Residents support raises for teachers

200 educators attend county budget hearing

May 16, 2004|By Ted Shelsby | Ted Shelsby,SUN STAFF

Jim Hudson, a Bel Air resident with three children in the Harford County public school system, has a simple solution to the budget crunch that threatens teacher pay raises - raise taxes.

Hudson was one of about 30 county residents or teachers who testified at a budget hearing held by the County Council on Thursday night at North Harford High School.

He told council members that it was appalling that so many Harford teachers leave the county for more money at schools in Baltimore County or Pennsylvania.

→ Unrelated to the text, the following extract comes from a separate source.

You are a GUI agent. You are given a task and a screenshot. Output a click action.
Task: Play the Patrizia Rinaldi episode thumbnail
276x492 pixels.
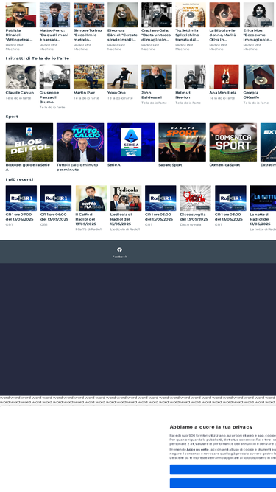[21, 15]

He said quality education is dependent on hiring and retaining quality teachers. "I'm willing to pay more taxes," he said, if the county fully funds the school budget and gives teachers their negotiated pay raise. "I'm willing to pay more," he said.

About 200 teachers attended the meeting, which they used as a show of force in support of a scheduled pay raise.

Under terms of a contract negotiated this year, teachers are due a 3 percent pay raise.

But there is not enough money in the budget proposed by County Executive James M. Harkins to cover a 3 percent increase, according to Council President Robert S. Wagner.

Teacher after teacher came to the microphone in the school auditorium to plead their case. One, Stephanie Sanzone, said she lived in Baltimore because she could not afford a home in Harford County on her salary.

Andy Gridlock of Abingdon, the band director at North Harford High School, said he was not asking for millions of dollars - just enough to buy 95-cent guitar strings for his students.

He said his budget is $3.82 per student for the year.

Circuit Court Judge William O. Carr asked the council to search hard for the money needed to fund an alternative education program for students who have been suspended or, for social, emotional or economic reasons, cannot attend classes during the day.

He said he sees too many students in his courtroom who have dropped out of school. He called funding of an alternative education program the most important thing that lawmakers could do in their term in office.

Superintendent Jacqueline C. Haas told the council members that it was time for them to keep the promise they made that education was a top priority. "We want more money for teachers," she said. "We want more money for textbooks. We want more money to stops leaks" in the roofs of school buildings.